(Interface element records)
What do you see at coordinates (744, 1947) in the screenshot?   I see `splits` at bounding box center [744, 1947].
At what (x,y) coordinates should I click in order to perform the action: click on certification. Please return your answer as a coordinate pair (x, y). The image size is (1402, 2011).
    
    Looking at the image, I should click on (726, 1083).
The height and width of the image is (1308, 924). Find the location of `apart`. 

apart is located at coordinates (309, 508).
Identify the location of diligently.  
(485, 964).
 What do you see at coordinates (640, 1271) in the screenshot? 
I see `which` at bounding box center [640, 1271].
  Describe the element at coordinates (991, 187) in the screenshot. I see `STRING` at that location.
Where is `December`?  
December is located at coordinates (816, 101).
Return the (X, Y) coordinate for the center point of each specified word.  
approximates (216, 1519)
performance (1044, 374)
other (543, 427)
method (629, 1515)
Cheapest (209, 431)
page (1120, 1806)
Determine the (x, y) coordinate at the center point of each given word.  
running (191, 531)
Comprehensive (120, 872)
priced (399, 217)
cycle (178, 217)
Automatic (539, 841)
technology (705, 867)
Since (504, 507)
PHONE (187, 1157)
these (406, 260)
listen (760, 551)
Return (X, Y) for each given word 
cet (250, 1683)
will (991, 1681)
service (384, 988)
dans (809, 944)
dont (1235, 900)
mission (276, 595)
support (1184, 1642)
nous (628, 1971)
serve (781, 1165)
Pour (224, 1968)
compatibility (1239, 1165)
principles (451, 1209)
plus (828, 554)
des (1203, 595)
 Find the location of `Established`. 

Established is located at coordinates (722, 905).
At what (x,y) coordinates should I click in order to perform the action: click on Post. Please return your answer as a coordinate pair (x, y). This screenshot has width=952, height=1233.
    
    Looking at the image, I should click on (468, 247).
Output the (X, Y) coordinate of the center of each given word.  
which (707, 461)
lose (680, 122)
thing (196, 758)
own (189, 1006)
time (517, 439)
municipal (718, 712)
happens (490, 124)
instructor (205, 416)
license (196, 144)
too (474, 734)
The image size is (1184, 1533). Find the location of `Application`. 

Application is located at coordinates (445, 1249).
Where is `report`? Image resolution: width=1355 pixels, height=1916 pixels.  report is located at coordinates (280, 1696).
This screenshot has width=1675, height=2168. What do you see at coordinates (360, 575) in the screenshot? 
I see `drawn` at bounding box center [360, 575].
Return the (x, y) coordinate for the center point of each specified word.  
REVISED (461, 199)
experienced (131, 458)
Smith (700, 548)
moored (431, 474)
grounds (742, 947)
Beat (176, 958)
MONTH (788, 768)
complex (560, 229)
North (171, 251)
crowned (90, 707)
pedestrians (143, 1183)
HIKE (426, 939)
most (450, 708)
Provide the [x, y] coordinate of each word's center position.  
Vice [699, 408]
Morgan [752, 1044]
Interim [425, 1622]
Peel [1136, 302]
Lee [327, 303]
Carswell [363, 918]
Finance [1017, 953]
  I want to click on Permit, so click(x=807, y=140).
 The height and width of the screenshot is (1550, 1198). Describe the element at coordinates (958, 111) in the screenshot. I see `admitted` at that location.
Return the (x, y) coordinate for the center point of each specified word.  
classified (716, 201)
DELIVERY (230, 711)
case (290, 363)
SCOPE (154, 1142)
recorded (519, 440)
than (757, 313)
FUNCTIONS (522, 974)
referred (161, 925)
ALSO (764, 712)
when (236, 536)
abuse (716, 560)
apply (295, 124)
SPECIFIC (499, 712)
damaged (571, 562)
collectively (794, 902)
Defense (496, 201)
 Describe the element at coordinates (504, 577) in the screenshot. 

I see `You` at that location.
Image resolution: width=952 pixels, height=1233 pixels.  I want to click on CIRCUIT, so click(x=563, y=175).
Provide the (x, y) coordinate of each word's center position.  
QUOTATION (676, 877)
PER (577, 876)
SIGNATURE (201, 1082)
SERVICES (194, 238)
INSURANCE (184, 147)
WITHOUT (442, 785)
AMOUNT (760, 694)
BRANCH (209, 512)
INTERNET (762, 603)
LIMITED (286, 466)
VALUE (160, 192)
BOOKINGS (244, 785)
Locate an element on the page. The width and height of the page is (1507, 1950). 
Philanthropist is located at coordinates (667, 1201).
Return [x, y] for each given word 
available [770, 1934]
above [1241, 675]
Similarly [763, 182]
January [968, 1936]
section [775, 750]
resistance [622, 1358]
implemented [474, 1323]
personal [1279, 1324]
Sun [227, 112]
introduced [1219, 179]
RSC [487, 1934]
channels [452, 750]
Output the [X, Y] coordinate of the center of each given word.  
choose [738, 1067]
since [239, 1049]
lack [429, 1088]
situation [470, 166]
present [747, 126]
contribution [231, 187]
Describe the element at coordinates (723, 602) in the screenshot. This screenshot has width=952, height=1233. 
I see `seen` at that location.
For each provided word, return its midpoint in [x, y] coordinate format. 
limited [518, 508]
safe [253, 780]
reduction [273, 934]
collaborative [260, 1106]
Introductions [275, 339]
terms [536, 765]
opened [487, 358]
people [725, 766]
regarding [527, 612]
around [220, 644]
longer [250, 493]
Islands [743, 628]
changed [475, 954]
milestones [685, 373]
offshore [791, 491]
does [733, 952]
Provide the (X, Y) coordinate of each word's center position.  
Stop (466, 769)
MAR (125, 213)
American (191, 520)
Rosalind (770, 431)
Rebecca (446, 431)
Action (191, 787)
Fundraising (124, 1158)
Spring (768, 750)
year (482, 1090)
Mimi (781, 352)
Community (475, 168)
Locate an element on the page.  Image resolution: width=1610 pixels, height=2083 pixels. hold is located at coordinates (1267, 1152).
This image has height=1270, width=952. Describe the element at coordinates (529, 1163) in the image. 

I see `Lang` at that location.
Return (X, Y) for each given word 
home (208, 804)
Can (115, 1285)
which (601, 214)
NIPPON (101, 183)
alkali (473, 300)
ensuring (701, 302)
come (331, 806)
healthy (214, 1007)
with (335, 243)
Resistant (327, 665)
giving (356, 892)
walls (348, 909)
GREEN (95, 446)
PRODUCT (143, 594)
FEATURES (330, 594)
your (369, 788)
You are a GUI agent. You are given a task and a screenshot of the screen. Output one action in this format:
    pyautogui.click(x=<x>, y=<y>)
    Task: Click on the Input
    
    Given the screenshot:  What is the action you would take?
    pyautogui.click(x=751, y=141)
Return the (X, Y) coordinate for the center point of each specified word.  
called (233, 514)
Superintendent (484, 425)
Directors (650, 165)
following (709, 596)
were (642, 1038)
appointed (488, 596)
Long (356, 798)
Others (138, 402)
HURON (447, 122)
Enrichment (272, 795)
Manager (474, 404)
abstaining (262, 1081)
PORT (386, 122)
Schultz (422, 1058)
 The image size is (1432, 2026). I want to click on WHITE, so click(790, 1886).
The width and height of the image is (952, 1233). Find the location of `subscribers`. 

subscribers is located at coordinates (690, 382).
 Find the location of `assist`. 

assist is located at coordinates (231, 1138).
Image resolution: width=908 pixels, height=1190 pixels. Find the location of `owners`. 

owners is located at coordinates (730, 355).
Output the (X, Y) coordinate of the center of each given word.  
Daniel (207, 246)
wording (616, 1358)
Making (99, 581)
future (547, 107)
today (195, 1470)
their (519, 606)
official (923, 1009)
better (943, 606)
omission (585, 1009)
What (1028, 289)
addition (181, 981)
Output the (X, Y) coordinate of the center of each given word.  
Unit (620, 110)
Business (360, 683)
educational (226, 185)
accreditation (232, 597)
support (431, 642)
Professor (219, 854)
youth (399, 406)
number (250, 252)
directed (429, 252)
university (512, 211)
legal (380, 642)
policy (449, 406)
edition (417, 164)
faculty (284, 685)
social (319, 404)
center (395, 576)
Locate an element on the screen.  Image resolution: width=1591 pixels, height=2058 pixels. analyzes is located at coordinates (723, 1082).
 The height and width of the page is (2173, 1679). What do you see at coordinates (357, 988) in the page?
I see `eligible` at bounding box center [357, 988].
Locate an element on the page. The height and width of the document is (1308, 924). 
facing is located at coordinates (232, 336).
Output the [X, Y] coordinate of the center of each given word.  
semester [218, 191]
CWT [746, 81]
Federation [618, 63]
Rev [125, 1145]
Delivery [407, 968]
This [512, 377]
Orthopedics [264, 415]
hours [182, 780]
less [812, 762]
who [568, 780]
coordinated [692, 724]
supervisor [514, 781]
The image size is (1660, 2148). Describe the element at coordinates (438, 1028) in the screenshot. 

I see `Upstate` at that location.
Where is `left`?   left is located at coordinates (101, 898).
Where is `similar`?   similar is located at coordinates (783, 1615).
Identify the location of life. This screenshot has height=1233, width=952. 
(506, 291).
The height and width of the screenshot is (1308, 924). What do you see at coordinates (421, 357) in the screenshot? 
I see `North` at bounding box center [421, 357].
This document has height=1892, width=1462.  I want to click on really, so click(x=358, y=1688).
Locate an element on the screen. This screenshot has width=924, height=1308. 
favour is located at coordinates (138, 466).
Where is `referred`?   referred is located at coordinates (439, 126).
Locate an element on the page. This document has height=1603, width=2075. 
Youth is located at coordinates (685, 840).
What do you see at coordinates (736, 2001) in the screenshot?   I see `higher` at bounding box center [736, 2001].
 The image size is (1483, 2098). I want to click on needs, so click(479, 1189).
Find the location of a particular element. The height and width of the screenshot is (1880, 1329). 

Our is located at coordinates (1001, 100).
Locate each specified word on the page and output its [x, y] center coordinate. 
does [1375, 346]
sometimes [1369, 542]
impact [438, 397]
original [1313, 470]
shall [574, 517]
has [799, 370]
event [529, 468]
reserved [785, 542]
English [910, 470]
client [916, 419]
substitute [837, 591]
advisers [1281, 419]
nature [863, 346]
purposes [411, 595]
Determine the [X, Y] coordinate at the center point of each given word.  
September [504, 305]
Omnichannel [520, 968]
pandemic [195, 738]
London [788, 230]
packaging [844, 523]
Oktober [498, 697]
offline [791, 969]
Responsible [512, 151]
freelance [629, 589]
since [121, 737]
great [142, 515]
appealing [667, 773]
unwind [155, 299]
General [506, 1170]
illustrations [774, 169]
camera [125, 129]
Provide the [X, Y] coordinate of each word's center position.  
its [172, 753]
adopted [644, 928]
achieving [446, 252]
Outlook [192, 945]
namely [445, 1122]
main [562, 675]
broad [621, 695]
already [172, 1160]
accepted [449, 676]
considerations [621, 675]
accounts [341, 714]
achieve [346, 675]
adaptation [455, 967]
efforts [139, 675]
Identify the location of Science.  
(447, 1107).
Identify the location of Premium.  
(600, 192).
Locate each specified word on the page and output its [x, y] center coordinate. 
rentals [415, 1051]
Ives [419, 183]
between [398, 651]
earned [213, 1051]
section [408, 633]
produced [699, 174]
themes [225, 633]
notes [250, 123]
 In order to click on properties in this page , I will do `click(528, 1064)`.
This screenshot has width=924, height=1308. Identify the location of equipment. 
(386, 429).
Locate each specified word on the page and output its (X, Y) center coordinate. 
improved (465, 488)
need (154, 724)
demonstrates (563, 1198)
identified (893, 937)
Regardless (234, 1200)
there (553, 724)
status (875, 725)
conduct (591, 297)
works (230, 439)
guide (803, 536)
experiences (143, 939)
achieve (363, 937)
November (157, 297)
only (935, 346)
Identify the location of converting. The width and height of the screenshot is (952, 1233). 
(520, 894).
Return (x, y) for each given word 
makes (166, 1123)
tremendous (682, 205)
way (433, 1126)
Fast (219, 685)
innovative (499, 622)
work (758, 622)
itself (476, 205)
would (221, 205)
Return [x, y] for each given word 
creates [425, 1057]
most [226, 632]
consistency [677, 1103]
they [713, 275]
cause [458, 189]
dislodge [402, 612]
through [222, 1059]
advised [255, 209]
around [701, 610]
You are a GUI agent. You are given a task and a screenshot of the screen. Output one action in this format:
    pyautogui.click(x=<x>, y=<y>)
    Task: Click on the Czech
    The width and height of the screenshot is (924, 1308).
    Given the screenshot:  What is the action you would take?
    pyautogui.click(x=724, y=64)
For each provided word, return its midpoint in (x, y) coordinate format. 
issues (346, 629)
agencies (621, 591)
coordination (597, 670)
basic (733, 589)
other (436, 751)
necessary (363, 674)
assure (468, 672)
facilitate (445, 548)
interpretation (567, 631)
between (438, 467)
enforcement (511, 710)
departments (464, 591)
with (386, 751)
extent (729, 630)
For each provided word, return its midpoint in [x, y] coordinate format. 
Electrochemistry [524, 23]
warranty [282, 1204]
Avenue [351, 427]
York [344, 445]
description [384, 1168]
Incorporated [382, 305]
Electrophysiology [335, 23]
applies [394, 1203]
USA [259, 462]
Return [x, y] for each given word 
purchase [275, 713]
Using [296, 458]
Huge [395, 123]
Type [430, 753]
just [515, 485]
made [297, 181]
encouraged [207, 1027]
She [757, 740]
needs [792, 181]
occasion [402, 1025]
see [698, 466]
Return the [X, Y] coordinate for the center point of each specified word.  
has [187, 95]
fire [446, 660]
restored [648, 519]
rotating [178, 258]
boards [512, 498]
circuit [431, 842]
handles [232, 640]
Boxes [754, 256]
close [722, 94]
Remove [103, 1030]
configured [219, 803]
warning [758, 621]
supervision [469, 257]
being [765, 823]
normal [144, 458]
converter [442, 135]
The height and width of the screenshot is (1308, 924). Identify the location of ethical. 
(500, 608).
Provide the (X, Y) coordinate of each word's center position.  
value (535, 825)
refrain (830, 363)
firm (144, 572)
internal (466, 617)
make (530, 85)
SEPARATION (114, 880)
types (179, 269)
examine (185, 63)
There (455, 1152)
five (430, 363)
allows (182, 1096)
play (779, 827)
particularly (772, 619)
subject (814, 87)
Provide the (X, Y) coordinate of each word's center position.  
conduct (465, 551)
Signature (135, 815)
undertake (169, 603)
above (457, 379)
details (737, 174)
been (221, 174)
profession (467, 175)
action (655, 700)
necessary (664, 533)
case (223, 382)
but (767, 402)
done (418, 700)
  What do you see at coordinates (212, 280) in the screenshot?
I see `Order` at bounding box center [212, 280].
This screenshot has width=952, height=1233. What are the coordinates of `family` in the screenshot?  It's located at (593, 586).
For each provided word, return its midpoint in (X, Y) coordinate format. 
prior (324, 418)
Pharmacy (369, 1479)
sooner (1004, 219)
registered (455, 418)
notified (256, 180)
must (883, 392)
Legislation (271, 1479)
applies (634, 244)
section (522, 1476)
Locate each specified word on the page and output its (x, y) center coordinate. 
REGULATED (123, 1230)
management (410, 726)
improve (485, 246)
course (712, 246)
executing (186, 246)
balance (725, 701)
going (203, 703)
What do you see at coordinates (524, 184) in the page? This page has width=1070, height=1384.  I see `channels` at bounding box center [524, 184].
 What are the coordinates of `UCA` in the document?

> _SET EXERCISE_: Rewrite the lines starting at the one containing "complex (560, 229)" and ending at the one containing "Finance [1017, 953]" as a two-column CSV with the headers input and output. Give one row for each text and its answer, with each value in a single quoted field and any line breaks replaced by spaces.

> _RESPONSE_:
input,output
"complex","(560, 229)"
"North","(171, 251)"
"crowned","(90, 707)"
"pedestrians","(143, 1183)"
"HIKE","(426, 939)"
"most","(450, 708)"
"Provide the [x, y] coordinate of each word's center position. Vice","[699, 408]"
"Morgan","[752, 1044]"
"Interim","[425, 1622]"
"Peel","[1136, 302]"
"Lee","[327, 303]"
"Carswell","[363, 918]"
"Finance","[1017, 953]"